Waaa Waaa Waaa

Michael Kinsley is whining that the internet doesn’t operate the way he wants it to operate and so he’s taking his marbles and going home. Or something like that.

He’s just acting like the old-media guy he is, wanting to control the medium as they all do. But, of course, that misses the essential point of the internet. It can’t be controled.

The New York Times reports today that Kinsley is going to take some other, unnamed job at the LA Times, this coming only two days after he wrote a column whining about the web and after Dan Gillmor issued him a proper lashing for that. Waaaa:

The nasty parts of the Web are where people are doing what the Founding Surfers intended: expressing themselves and forming communities. Why is the tone of conversation on the Internet, especially about politics, so much lower than in the material world?

This from a guy who spent years on Crossfire — the very show that did to political discourse what Jerry Springer did to daylight? Here’s a man who knows about lowering the tone of conversation about politics; he was an accomplice in the crime!

Then he whines about getting too much email that disagrees with him and thinks it’s something about email and not about him. Waaa:

Or maybe cyberspace just has more than its share of undersocialized geeks, sitting in front of their computers and sharing their bitterness with the world.

Sounds like many a press bar I’ve sat in.

Waaa:

Cyberspace communities — and the cyberspace community at large — often seem to be more energized by rejecting heathens than by embracing soulmates. They love staging inquisitions and anathemas. Having spent a decade working at the devil Microsoft and then at a big “old media” institution, the Los Angeles Times, I am amazed by the hostility that greets any effort to stroll into the clubroom and buy the boys a round of drinks.

But you weren’t trying to do that, Michael. You were trying to get people to talk about what you wanted them to talk about. You were trying to control the conversation. Oh, I know you were trying to do something new; it was just that you didn’t understand and still don’t.

Recently at the Times we tried using a Web innovation called “wiki” — a shared-editing process very much in the cyberian spirit. For two days, thousands of people seemed to be enjoying it. But our e-mail boxes oozed unwelcoming contempt from cyberoids (except for the real innovators of wiki — the founders of the amazing wikipedia.com — who were helpful and sympathetic). Then a guerrilla attack in the middle of the night flooded the site with pornography and we had to take it down.

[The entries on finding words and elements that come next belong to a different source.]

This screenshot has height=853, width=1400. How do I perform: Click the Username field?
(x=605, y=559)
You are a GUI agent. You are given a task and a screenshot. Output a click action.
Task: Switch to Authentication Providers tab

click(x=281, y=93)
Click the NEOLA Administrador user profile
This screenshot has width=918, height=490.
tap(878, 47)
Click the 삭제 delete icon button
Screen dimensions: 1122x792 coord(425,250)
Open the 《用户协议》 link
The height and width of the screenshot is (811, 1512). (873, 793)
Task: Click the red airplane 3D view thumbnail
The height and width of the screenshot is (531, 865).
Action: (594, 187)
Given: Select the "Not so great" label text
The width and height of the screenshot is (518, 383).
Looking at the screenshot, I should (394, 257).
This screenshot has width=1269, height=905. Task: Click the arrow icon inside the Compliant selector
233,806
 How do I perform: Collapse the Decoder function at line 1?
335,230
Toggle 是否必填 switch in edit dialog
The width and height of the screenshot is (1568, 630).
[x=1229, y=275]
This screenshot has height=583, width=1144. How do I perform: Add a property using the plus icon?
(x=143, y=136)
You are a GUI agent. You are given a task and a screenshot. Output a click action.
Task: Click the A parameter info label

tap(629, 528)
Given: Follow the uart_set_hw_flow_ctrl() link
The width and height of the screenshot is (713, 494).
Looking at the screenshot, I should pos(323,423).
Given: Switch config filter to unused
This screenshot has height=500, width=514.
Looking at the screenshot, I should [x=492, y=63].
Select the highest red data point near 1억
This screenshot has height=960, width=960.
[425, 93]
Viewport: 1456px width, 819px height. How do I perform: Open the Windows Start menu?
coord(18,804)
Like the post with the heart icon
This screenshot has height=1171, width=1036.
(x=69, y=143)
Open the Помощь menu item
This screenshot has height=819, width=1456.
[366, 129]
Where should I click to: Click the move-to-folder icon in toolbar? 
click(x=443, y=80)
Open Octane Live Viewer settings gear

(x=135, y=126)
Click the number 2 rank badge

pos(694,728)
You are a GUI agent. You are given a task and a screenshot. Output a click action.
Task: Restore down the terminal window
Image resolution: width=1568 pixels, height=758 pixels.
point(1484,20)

I went into detail about why this was a well-intentioned but doomed misuse of a tool here. If they’d asked the community for help beforehand — if they’d acknowledged that those undersocialized geeks might know more than those editors about this — they could have succeeded. And rather than trying to get people to talk about what Kinsley wanted to talk about — ‘gather round my editorial, people’ — how much better it would have been just to listen. But that’s not the newspaper way. And that’s why Kinsley’s whining about the club is so ironic. Just try to be a blogger getting past the press club door. Waaaa:

It’s not surprising that cyberians make lousy communitarians, but the ugliest aspects of libertarianism — the me-me-me, the stay-out-of-my-space — have dominated.

Newspaper folks don’t make great communitarians either. But they can learn. Or go home.

I do think Kinsley heart was in the right place. But he couldn’t stop himself from complaining that things didn’t go his way. Welcome to the internet.

: I just opened a press release announcing the Batten Awards and what do I find but Kinsley and Wikipedia’s Jimbo Wales speaking together:

Highlighting the symposium will be a keynote dialogue on participatory news with Michael Kinsley, Editorial and Opinion Editor of the Los Angeles Times, and Jimmy Wales, Founder of Wikipedia, a collaboratively written online encyclopedia, and President of the Wikimedia Foundation, which recently launched WikiNews, collaboratively written online news reports.